(Task data begins)
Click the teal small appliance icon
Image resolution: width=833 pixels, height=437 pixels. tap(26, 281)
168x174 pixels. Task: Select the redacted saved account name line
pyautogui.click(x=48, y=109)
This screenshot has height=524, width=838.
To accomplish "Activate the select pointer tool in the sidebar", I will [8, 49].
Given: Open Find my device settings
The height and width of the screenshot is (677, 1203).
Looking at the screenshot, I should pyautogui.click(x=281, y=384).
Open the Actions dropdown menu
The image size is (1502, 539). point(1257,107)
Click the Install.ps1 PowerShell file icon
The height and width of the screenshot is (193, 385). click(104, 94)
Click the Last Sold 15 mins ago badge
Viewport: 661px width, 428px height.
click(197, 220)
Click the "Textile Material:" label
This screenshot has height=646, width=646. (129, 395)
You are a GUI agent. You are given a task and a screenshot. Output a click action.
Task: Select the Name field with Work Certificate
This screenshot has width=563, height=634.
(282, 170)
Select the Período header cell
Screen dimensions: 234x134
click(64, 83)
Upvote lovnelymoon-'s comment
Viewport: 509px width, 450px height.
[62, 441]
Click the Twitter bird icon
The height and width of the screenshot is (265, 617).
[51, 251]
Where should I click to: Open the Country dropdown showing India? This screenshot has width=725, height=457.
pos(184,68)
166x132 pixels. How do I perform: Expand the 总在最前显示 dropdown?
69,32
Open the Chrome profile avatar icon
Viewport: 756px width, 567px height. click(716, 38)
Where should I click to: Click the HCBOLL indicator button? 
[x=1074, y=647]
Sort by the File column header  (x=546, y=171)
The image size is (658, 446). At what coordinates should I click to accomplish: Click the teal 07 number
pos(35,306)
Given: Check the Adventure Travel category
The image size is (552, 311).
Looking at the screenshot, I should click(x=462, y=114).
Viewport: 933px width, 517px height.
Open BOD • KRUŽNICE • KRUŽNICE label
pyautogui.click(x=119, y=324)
(Task data ends)
**Problem to work on:**
All entries should be given again precisely as they appear above.

**Response to this exercise:**
Click the teal small appliance icon
Image resolution: width=833 pixels, height=437 pixels. tap(26, 281)
168x174 pixels. Task: Select the redacted saved account name line
pyautogui.click(x=48, y=109)
This screenshot has height=524, width=838.
To accomplish "Activate the select pointer tool in the sidebar", I will [8, 49].
Given: Open Find my device settings
The height and width of the screenshot is (677, 1203).
Looking at the screenshot, I should pyautogui.click(x=281, y=384).
Open the Actions dropdown menu
The image size is (1502, 539). point(1257,107)
Click the Install.ps1 PowerShell file icon
The height and width of the screenshot is (193, 385). click(104, 94)
Click the Last Sold 15 mins ago badge
Viewport: 661px width, 428px height.
click(197, 220)
Click the "Textile Material:" label
This screenshot has height=646, width=646. (129, 395)
You are a GUI agent. You are given a task and a screenshot. Output a click action.
Task: Select the Name field with Work Certificate
This screenshot has width=563, height=634.
(282, 170)
Select the Período header cell
Screen dimensions: 234x134
click(64, 83)
Upvote lovnelymoon-'s comment
Viewport: 509px width, 450px height.
[62, 441]
Click the Twitter bird icon
The height and width of the screenshot is (265, 617).
[51, 251]
Where should I click to: Open the Country dropdown showing India? This screenshot has width=725, height=457.
pos(184,68)
166x132 pixels. How do I perform: Expand the 总在最前显示 dropdown?
69,32
Open the Chrome profile avatar icon
Viewport: 756px width, 567px height. click(716, 38)
Where should I click to: Click the HCBOLL indicator button? 
[x=1074, y=647]
Sort by the File column header  (x=546, y=171)
The image size is (658, 446). At what coordinates should I click to accomplish: Click the teal 07 number
pos(35,306)
Given: Check the Adventure Travel category
The image size is (552, 311).
Looking at the screenshot, I should click(x=462, y=114).
Viewport: 933px width, 517px height.
Open BOD • KRUŽNICE • KRUŽNICE label
pyautogui.click(x=119, y=324)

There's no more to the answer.